An Elegant Miniature

Over at The n-Category Café, David Corfield links to Noam Elkies’ “Introduction to Analytic Number Theory”, in which he discusses the theory-builder vs. problem-solver divide. It shouldn’t be surprising that I’m more of a theory builder, but I’ve solved a problem or two. Still, I get frustrated when venturing into what people have called “a collection of elegant miniatures”. Yes, they’re pretty, but I don’t see what to do with them. With the glut of Hungarians in the department here, I’m brought face to face with this a lot.

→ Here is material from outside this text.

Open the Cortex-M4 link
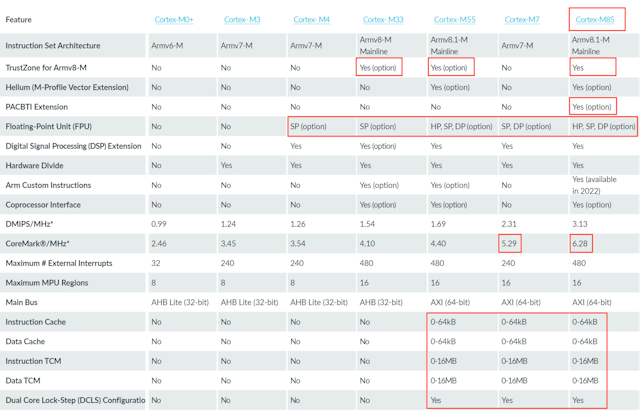This screenshot has height=410, width=640. coord(311,19)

But I do appreciate them in small doses. And, coincidentally enough, while I was in San Diego I was told about a problem that had been circulating for a day or so. Something in my brain wants to say that it had even originated from Noam Elkies, but that may just be memory fail on my part from arriving in Bowling Green at about 03:30. Since I’ve managed to solve it, I thought I’d throw it out here. Thoughts can go in the comments, as can questions for clarification, but if you see a whole solution (or enough to spoil it), email it instead to me for verification. Remember, I’ve picked up the moniker “Mathochist”, and my degree gives the title “Dr” before it — without a space or an underscore or anything — and I receive my email through gmail. No, determining my email address is not the puzzle.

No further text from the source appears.